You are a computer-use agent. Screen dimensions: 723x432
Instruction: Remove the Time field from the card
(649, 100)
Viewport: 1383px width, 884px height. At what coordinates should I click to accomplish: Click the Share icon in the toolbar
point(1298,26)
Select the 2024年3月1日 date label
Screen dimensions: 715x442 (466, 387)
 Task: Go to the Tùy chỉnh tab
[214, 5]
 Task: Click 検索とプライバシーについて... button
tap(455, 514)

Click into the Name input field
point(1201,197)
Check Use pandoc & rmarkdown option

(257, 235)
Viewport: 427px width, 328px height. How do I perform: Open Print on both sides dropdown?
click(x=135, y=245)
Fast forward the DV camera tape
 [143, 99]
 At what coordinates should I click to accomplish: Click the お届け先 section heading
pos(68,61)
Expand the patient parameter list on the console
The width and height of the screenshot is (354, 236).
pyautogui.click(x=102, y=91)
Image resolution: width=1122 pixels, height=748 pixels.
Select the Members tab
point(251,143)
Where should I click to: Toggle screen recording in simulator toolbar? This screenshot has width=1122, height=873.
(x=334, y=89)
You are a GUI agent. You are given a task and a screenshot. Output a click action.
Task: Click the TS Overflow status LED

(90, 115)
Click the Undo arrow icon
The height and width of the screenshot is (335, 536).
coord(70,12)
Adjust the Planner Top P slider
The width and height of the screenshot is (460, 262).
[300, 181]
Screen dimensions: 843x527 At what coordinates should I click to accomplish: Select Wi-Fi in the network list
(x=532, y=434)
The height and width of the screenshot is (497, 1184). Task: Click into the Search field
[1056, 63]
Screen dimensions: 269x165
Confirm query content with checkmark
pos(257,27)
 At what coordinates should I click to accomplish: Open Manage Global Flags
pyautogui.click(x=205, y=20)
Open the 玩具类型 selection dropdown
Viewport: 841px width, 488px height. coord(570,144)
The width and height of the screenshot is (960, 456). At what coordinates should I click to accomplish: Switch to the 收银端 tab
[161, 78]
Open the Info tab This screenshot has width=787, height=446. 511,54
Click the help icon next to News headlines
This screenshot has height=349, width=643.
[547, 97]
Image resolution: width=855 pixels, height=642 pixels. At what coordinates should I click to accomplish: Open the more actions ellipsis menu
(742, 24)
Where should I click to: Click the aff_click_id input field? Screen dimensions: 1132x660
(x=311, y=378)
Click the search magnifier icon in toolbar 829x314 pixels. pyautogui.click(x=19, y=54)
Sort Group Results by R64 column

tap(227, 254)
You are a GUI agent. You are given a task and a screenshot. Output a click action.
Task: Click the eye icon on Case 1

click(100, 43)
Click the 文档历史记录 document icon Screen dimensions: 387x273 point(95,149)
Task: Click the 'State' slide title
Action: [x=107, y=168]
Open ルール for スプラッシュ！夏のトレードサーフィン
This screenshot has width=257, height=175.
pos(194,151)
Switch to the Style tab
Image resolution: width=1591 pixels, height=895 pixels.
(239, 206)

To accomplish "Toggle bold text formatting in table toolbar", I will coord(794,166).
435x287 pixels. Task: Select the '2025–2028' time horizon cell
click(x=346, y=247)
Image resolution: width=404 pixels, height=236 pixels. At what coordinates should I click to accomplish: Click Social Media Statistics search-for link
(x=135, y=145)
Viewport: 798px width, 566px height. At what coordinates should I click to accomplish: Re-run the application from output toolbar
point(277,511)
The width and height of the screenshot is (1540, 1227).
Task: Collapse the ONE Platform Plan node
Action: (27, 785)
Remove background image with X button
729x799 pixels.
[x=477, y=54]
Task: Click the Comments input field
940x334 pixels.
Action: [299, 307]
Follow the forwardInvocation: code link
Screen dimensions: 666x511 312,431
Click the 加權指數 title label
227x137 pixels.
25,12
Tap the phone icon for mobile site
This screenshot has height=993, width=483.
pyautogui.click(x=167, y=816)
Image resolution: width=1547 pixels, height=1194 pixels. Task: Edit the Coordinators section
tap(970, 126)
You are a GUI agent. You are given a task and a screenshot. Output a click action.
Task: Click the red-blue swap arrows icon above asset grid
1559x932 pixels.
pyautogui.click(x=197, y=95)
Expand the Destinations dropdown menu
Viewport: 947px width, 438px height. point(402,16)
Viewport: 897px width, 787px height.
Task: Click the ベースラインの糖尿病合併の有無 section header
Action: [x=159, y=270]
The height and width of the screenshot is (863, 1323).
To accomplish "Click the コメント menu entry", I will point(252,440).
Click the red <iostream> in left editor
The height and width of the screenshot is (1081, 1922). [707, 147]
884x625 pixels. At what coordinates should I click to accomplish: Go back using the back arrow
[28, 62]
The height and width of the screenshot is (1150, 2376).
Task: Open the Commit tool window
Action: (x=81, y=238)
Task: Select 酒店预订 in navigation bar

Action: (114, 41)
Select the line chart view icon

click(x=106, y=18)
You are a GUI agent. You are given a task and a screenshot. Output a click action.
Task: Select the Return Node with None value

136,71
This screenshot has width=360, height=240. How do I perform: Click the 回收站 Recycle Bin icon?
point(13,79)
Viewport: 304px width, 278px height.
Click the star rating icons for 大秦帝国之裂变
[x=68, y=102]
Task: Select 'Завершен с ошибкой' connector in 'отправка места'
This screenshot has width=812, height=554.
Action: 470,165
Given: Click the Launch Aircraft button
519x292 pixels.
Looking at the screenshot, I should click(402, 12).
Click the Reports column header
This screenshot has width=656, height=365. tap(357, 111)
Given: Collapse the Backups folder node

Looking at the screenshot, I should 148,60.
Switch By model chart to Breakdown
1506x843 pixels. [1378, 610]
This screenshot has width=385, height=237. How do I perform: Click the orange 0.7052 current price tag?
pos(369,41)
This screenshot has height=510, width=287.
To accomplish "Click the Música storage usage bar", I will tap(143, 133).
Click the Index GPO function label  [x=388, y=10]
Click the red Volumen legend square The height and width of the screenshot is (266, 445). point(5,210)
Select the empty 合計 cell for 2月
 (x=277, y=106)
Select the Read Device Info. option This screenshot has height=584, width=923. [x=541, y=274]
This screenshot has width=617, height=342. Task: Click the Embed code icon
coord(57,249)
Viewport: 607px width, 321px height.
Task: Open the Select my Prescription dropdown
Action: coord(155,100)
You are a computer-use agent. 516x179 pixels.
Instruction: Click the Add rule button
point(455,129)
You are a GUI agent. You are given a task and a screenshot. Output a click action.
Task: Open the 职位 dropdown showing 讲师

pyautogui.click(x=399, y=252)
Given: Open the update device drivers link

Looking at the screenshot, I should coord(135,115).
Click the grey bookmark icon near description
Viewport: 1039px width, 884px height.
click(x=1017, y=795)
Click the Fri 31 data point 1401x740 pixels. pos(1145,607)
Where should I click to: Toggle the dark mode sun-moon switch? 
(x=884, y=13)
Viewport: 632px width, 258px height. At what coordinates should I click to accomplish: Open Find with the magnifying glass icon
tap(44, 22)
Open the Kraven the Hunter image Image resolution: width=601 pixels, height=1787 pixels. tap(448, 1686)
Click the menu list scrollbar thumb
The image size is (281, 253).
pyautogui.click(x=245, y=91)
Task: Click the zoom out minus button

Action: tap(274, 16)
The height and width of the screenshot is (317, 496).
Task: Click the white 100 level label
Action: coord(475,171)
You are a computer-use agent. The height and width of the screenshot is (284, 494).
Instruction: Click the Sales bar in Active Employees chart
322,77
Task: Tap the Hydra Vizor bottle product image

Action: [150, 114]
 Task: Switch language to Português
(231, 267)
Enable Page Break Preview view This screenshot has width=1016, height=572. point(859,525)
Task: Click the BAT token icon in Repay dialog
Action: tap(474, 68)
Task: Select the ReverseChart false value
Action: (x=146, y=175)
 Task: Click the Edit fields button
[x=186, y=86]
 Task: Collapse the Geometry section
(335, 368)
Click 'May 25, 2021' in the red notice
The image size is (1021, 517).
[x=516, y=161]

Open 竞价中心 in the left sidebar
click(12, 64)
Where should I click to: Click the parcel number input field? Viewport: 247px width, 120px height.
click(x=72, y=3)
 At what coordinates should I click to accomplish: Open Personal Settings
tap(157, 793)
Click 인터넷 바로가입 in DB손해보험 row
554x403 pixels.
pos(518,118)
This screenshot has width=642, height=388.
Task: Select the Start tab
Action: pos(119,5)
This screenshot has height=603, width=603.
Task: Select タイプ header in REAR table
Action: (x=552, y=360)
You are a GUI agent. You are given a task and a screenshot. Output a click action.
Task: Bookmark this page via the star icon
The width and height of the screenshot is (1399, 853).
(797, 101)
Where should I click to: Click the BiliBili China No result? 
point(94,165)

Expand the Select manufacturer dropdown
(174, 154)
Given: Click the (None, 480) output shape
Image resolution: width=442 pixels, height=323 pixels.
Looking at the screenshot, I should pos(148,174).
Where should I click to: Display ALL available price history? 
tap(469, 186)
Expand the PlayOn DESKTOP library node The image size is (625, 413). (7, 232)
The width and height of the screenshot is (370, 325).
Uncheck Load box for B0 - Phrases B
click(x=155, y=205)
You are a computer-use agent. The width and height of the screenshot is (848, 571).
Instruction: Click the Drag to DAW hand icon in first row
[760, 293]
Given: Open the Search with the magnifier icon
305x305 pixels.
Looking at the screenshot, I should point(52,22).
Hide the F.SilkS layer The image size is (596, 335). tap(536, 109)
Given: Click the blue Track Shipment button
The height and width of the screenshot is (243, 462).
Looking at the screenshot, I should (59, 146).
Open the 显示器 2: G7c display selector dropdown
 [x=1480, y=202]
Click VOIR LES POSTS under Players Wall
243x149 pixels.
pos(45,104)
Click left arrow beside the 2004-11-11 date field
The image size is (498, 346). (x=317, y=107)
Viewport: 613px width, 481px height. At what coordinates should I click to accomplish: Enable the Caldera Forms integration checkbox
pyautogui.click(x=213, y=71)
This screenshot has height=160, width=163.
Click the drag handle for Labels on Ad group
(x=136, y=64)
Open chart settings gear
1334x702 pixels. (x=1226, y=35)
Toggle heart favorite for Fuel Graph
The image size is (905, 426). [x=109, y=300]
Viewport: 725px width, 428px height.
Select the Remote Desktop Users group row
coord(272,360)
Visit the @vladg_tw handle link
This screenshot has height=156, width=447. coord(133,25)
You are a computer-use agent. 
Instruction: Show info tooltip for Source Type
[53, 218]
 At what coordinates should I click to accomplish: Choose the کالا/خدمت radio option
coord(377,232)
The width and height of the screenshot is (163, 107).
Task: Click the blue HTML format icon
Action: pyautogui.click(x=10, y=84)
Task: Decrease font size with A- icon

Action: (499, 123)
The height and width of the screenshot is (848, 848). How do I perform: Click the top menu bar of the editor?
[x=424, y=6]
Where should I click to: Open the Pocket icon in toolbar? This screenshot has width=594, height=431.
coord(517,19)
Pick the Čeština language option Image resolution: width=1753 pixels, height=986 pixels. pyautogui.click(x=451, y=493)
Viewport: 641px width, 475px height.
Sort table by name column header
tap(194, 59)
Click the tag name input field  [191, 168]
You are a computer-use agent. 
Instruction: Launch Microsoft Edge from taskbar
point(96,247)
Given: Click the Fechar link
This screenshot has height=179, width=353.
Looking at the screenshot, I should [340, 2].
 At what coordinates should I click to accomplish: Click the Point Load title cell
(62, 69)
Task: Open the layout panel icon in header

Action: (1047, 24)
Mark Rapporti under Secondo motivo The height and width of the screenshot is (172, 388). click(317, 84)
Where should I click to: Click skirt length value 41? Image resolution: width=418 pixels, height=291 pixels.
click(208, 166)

◆ **Job**
Copy the records exactly, from the line with "Given: Open the Search" up to and including the line with "The image size is (498, 346). (x=317, y=107)".

◆ **Output of the exercise**
Given: Open the Search with the magnifier icon
305x305 pixels.
Looking at the screenshot, I should point(52,22).
Hide the F.SilkS layer The image size is (596, 335). tap(536, 109)
Given: Click the blue Track Shipment button
The height and width of the screenshot is (243, 462).
Looking at the screenshot, I should (59, 146).
Open the 显示器 2: G7c display selector dropdown
 [x=1480, y=202]
Click VOIR LES POSTS under Players Wall
243x149 pixels.
pos(45,104)
Click left arrow beside the 2004-11-11 date field
The image size is (498, 346). (x=317, y=107)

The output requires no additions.